The lines below, from the one holding "Given: Click the AA+ row label" through the one holding "The image size is (950, 609).", are to be restated word for word, with all images left out.

**Collected data entries**.
┄┄┄┄┄┄┄┄┄┄┄┄┄┄┄┄┄┄┄┄
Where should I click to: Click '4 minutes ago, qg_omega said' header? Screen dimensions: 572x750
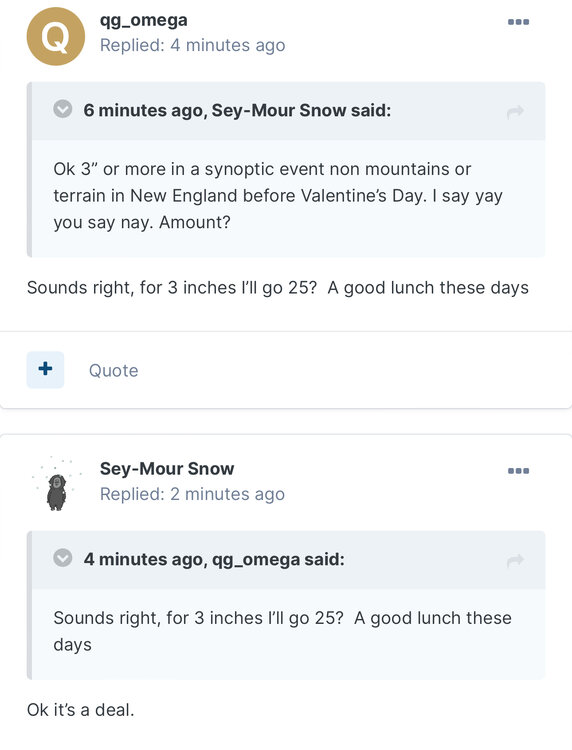[214, 559]
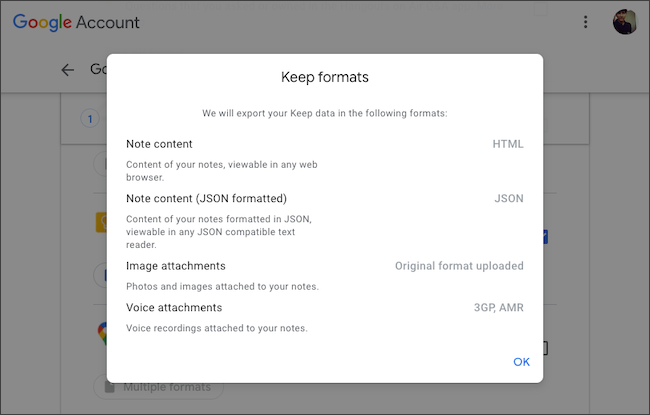
Task: Open the profile avatar account menu
Action: coord(624,22)
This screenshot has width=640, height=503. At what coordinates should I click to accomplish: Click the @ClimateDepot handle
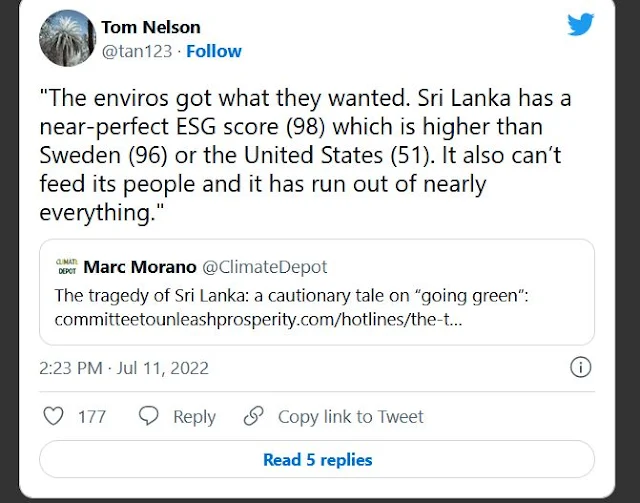tap(265, 267)
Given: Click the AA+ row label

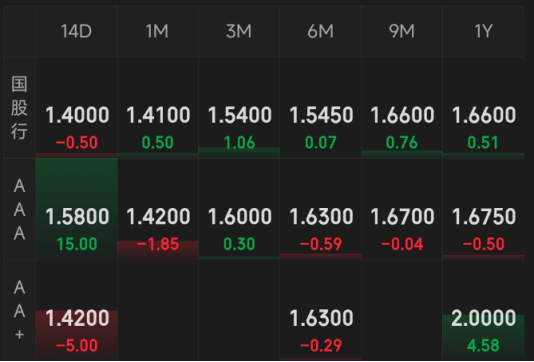Looking at the screenshot, I should pos(19,310).
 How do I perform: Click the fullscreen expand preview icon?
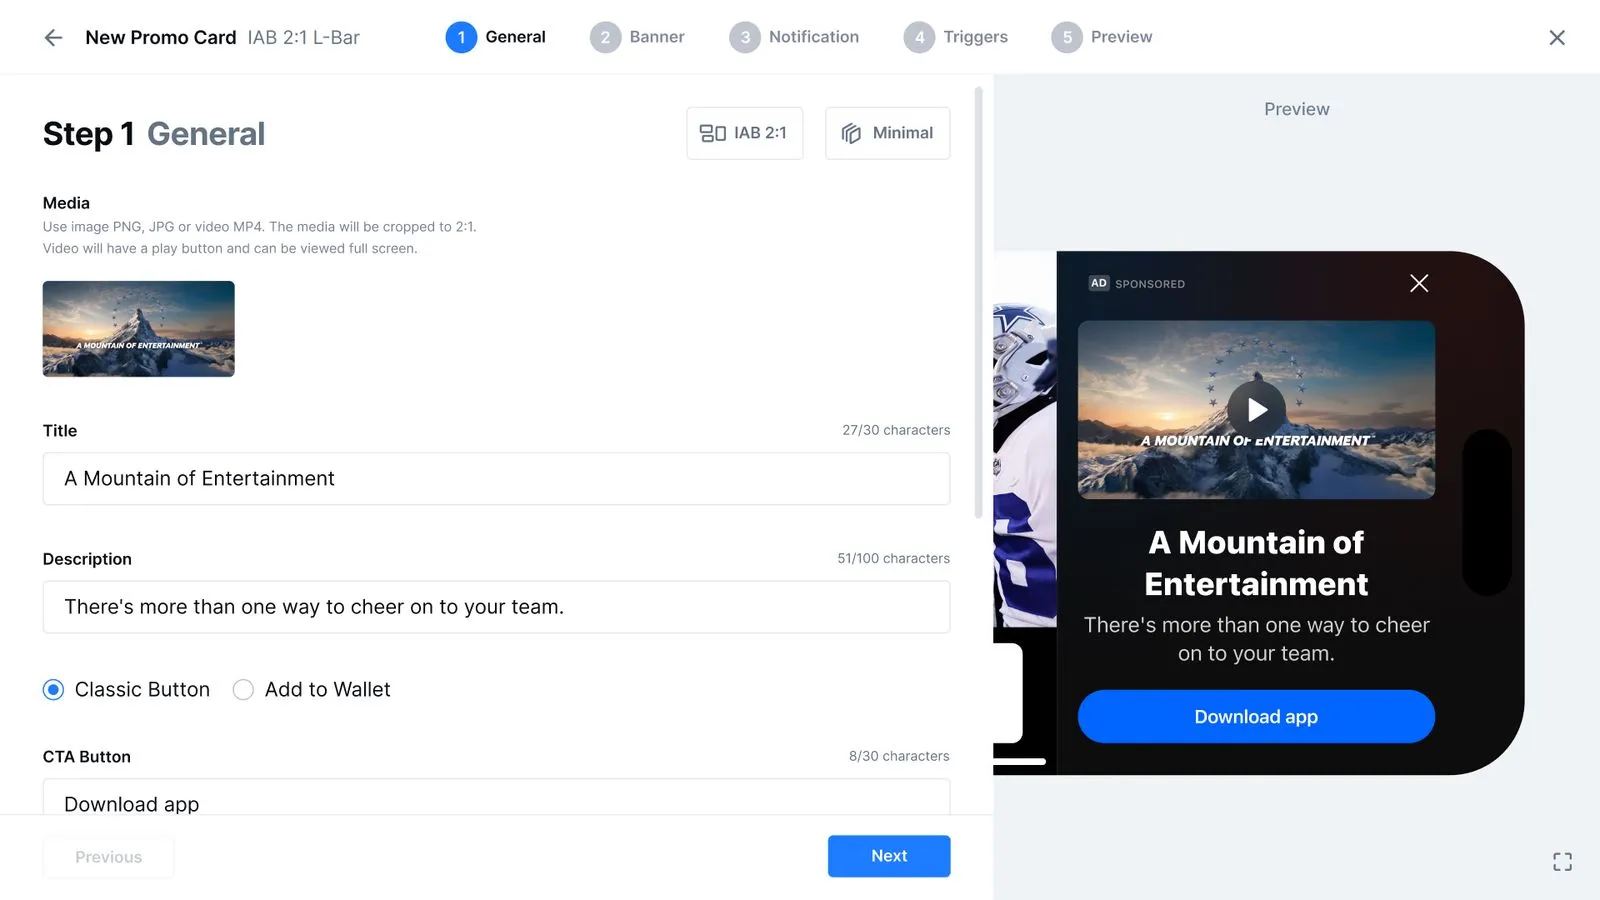(x=1562, y=862)
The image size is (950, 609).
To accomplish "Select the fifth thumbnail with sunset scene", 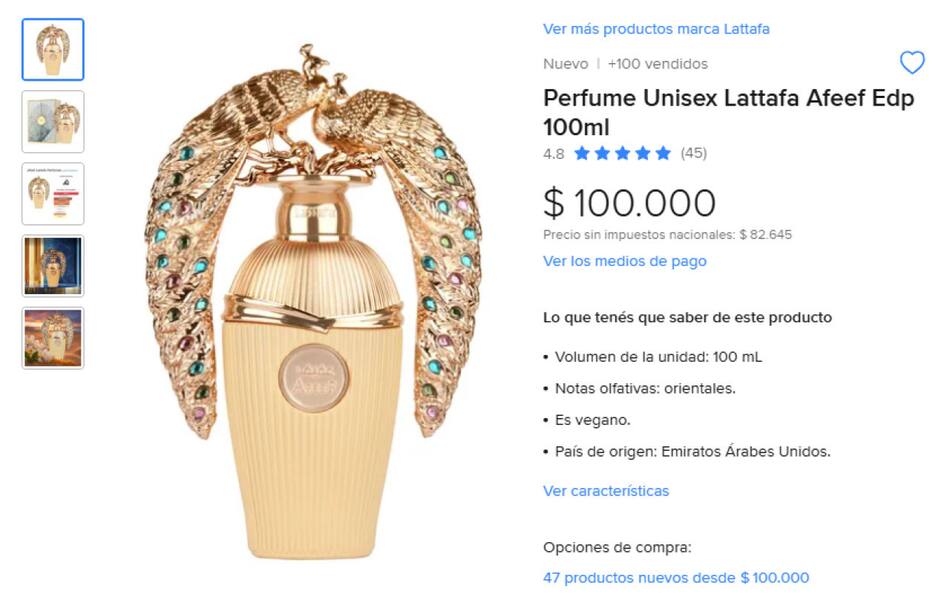I will click(x=53, y=338).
┄┄┄┄┄┄┄┄┄┄┄┄┄┄┄┄┄┄┄┄
**WRITTEN ANSWER**.
Given: Click the AA+ row label

Looking at the screenshot, I should pos(19,310).
 How do I perform: Click the fullscreen expand preview icon?
(x=1562, y=862)
The image size is (950, 609).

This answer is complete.